Start of The records
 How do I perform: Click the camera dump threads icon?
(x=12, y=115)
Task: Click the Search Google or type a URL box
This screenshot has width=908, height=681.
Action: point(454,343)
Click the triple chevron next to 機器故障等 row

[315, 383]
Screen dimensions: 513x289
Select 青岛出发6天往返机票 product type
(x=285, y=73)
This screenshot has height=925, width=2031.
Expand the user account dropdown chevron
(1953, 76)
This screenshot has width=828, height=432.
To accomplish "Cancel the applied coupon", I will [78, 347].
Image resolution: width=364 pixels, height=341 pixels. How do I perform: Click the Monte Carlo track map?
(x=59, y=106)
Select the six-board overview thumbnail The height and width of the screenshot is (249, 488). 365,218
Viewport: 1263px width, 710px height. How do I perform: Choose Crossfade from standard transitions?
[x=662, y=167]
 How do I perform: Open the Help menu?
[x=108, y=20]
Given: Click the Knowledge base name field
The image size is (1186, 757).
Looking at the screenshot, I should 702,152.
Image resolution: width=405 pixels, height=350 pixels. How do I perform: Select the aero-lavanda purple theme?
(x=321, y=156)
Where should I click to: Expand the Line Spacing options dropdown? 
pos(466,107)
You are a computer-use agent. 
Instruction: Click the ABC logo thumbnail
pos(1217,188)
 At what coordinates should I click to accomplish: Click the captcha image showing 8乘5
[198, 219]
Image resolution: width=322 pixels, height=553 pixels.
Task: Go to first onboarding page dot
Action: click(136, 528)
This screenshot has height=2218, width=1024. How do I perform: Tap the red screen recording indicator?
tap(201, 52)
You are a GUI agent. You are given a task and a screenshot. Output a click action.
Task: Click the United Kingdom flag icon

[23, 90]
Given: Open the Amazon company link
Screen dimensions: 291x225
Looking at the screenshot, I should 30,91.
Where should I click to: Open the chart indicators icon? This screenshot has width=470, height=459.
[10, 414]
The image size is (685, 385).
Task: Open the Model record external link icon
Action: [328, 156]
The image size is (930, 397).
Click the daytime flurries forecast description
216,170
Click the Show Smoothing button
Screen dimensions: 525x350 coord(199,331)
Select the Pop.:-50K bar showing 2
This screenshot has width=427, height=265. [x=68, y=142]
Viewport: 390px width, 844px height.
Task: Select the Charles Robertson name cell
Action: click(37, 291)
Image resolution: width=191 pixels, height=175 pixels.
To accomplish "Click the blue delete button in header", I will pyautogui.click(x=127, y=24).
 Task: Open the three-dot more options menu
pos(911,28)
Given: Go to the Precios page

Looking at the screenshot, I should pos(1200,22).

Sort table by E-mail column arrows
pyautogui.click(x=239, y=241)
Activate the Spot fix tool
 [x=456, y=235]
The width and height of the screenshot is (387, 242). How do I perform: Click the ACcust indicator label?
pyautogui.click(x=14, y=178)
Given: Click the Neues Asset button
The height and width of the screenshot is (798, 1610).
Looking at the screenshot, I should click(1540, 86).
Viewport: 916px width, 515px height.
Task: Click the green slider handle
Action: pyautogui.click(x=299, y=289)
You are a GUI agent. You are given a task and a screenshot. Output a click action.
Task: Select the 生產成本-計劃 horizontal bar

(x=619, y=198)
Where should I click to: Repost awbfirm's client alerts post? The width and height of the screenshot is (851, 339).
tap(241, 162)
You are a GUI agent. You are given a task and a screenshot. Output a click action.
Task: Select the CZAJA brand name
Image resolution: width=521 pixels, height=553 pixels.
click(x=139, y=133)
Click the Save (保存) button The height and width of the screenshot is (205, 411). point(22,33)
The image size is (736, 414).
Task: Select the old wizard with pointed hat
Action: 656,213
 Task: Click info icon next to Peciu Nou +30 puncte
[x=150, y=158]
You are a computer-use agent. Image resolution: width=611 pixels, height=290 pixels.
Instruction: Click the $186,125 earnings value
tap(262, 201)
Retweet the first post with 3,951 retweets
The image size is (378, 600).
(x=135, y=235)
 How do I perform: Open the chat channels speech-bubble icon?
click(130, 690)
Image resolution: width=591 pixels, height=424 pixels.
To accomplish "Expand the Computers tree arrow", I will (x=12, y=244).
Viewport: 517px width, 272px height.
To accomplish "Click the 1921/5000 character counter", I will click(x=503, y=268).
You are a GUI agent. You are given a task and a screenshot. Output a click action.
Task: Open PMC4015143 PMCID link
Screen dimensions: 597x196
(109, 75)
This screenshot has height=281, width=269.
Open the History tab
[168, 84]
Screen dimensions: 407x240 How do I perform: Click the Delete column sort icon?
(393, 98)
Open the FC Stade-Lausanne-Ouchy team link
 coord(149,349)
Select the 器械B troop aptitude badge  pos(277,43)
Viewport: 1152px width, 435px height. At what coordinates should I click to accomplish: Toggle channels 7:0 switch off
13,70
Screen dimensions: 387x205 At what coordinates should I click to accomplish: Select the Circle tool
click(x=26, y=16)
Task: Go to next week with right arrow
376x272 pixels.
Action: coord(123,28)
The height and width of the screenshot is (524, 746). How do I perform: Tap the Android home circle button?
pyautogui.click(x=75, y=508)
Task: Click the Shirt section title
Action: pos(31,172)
End of The records
▶ [Brief]:
Copy each line from the data above that includes "will".

▶ [Response for this exercise]:
To accomplish "Cancel the applied coupon", I will [78, 347].
To accomplish "Click the blue delete button in header", I will pyautogui.click(x=127, y=24).
To accomplish "Expand the Computers tree arrow", I will (x=12, y=244).
To accomplish "Click the 1921/5000 character counter", I will click(x=503, y=268).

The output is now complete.